SLIMON My name is of cuss Slimon Cowell...

APPLAUSE.

SLIMON With three minions.

SILENCE.

SLIMON The next wantedtobe is stand-up comedian, Ted Staines. So take it away, Ted!

Enter TED. The entire routine gets silence.

TED Thanks Slime, and I hope you don't take ME away! I'm Ted Staines, but call me Ted Staines, and I'm a comedian... Why did the chicken cross the road? To get to the other side!... Take my wife. Go on, take her, someone, please just take HER away!... What do you get if you cross a sheep and an elephant? A wooooolly jummmpeeerrr!... Is it just me, or every time you went to the laundrette, you'd come out with one sock missing? I mean, what's that all about? You always come out of the laundrette with one sock missing! I mean, what's that about? Is there, like, a sock monster? Is that it? Like Cookie Monster, but he doesn't eat cookies: he eats socks? Is that it? And why does he just eat one sock? Why doesn't he eat more than one? What's that about? And why does he only eat socks? Why doesn't he eat your shirt or your tie? Why doesn't he eat your underpants? Is it because they're covered in pooh and weewee and spunk? Or like, does someone just steal the sock? Is that it? Does he, like, steal one sock and come home and say, 'Look darling!' And she goes, 'Oh no, not another sock!' Is that it? And why does he just steal socks? Why doesn't he steal your shirt or your tie? Why doesn't he steal your underpants? Is it because they're covered in pooh and weewee and spunk? Is that it? Or is there, like, a place where your sock goes? Like a playground, but a sockground? Is that it?... Well that's it from me! Why did the chicken cross the road? To get to the other side!... Take my wife. Go on, take her, someone, please just take HER away!... What do you get if you cross a sheep and an elephant? A wooooolly jummmpeeerrr!..

PAUSE.

SLIMON Ted, that was the worst act I have ever seen in my life. You're not through to the next round.

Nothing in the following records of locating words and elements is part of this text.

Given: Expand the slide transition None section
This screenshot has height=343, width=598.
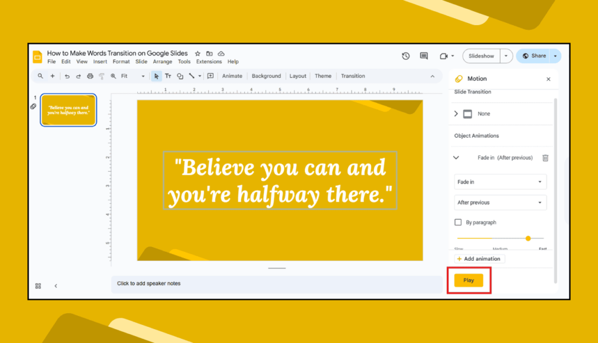Looking at the screenshot, I should [456, 114].
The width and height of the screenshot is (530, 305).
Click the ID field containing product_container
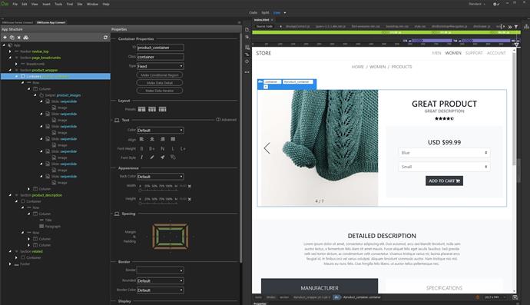161,48
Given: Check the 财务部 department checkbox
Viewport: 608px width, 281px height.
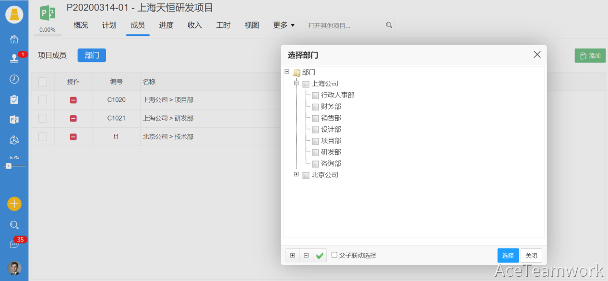Looking at the screenshot, I should [315, 107].
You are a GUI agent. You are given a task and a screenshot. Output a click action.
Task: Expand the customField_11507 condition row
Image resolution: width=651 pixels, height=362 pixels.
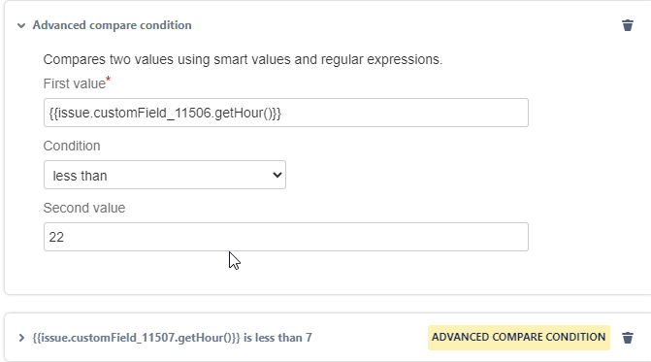[x=21, y=338]
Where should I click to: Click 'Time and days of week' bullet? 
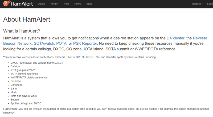point(24,96)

TED Yeah, and I know why that is. It's because I'm gay, isn't it? Homophobes.

Well given that Gappy and I are voting for each other, does anyone want to c**tribute a vote?

For the record, I vote Michael, of course.

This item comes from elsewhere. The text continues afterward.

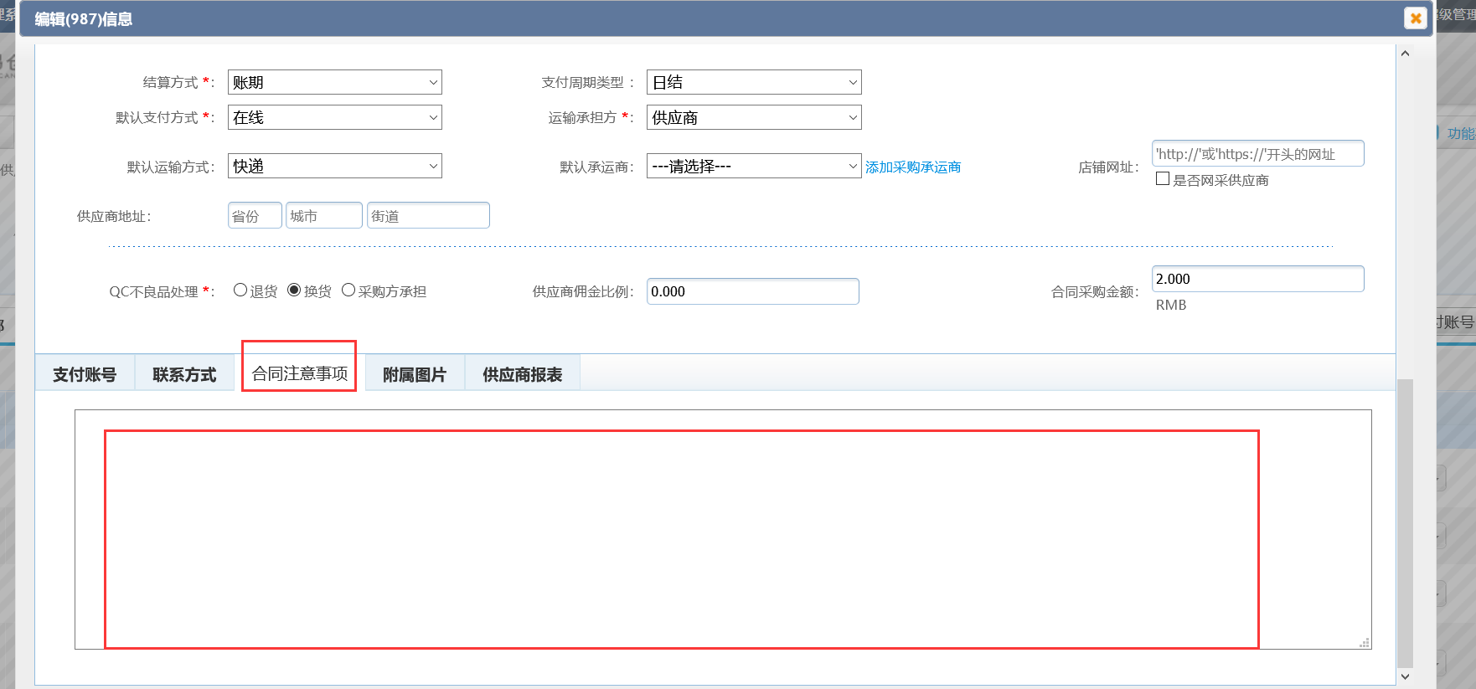The image size is (1476, 689).
Task: Switch to the 附属图片 tab
Action: point(414,374)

Come on, everyone, enter next week's comp, just to repay Mikey's efforts in running it, if nothing else.

I did mean to get something in but the heat must have knocked me out. If the deadline were to be extended for abnormal conditions, I could get it in today. It wasn't very good though so I shouldn't bother. I vote for Michael too so at least there's a clear winner this time. Yes, rollup you wannabe sketch scribblers, I'm sure there's some on here who dream of being the next Cheese & Onion, so show your cheese.

Quote: gappy @ 20th July 2022, 9:27 AM

Come on everyone.

Sounds like my mother.

Quote: Alfred J Kipper @ 20th July 2022, 9:43 AM

show your cheese.

Took a selfie masturbating. Cheese!
Yeah, when this came back, we had another boom, but sadly it's slowing down again. I'll leave it open a bit longer next wank.
I really like this new character and how every time he f**ks up he blames homophobia. The idea came from a Skin interview, when she argued that Grace Jones is as important as The Beatles and The Stones, but no one says that cos they're 'racist and sexist'. No love, no one says it cos it's bollocks. There IS a lot of racism and sexism around, but it annoys me when people use that as the reason for anything negative. Like when Little Mix said, 'No one takes us seriously cos there's too much misogyny in the biz.' Nope, it's cos your music is total and utter f**king shit. This is the band who said they wanted to be the new Spice Girls - that's it, set your sights high. 'One day I wanna sing like Posh!!!!!!!!' Pop back when you've made the next Dark Side Of The Moon.